YG: Listening back to it now with the experience and knowledge you have had since then, are there things you would want to change on it?
RP: There are a couple of things where I cringe a bit, there are a couple of vocal things and some lyrical things, and I just think, "Geez, what was I thinking?" But it still sounds quite powerful, I think. It's still good, it sounds fine ... it's lovely, but it was long ago and far away. I listen to some of the songs and they're still great, it's just one of those albums, y'know. I have other albums that I much prefer over Free Dirt to be honest, it was a nice enough album for the time, its aged quite well I think, the re-mastering went really well and everything sounds really nice.
It's not going to go top 10 - it's not going to change the world or anything - I'd love it to crash in top five in the ARIA charts and stay there for three months and if it gradually went up to number one after six months or something. But it's important for people who missed it the first time being able to get it the second time around. I don't have any perceptions about it whatsoever; really, it's a lovely honour to have it re-released.

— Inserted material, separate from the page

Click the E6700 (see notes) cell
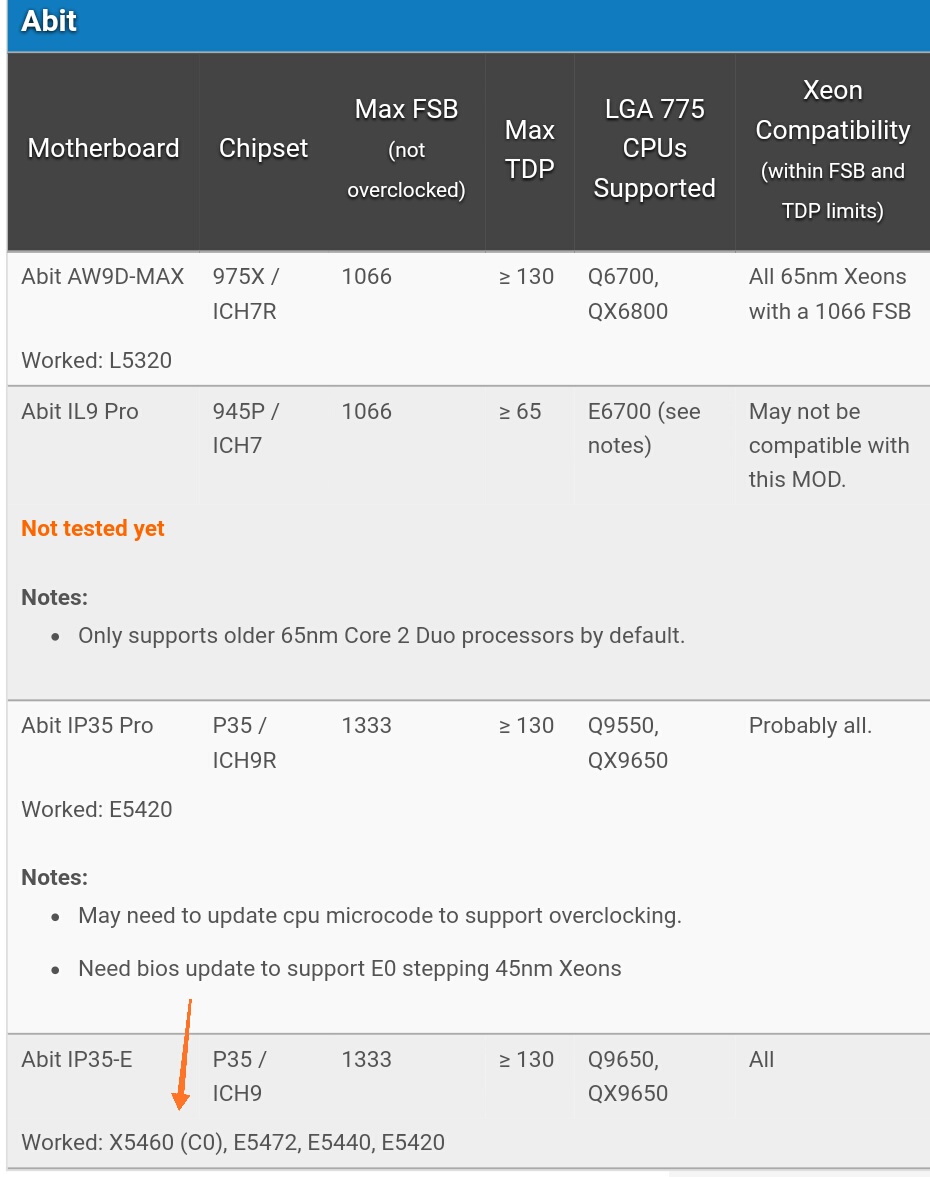 pos(644,428)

YG: What was it about the Don't Look Back shows that made it attractive enough to reform the band?
RP: Well Doughboy Hollow is our most loved album I think, in the general scheme of things. Most people seem to really love that album and it was a very popular album at the time and the recording process and writing the songs all came really effortlessly; it was just a pleasure to perform, write and produce the album.

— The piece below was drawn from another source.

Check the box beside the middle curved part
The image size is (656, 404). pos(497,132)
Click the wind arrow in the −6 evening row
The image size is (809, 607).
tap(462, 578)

So when we got an offer to play the album live, we just thought that was really cute; the whole Don't Look Back concept was great in that you play the whole album from start to finish. Then if you want to do an encore you can then do some non-album things, so Brett [Myers] and I both liked the concept of that and that we got our own shows ... you aren't going to be touring around for ages flogging some album you recorded 20 years ago, it was just those shows - that was enough for us. The rehearsals came together really quickly for that, everything fell into place very, very quickly and it was a very pleasurable experience.
YG: Did you have to do much to adapt the band's sound for playing in a festival environment?
RP: The only thing we've had to do it to take out some songs from the set as we've got a shorter set at Big Day Out. Obviously there's songs that we did at DLB that we can't do on the festival: 'Out in the Rain' and those ambling sort of songs that don't really suit a festival, they're more for an enclosed area, not an outdoor sort of festival thing. We are going for our more up-tempo songs, for the 45 minutes we get we are doing lots of fast-tempo songs - we'll do 'Sweetheart 'and 'Doused' at the Big Day Out and that will be enough of the slower songs.
YG: Did revisiting these songs allow you to reconnect with the feelings you had at the time you wrote them?
RP: You just try and renew them a little bit I think, and put a new slant on them. I mean they are eternal songs; we try not to think too much about it, we just do it. There's no having to change too much about them, we just rehearsed them and then played them, the same way we did back in 1987. Nothing much has changed really except the hairlines and the waistlines.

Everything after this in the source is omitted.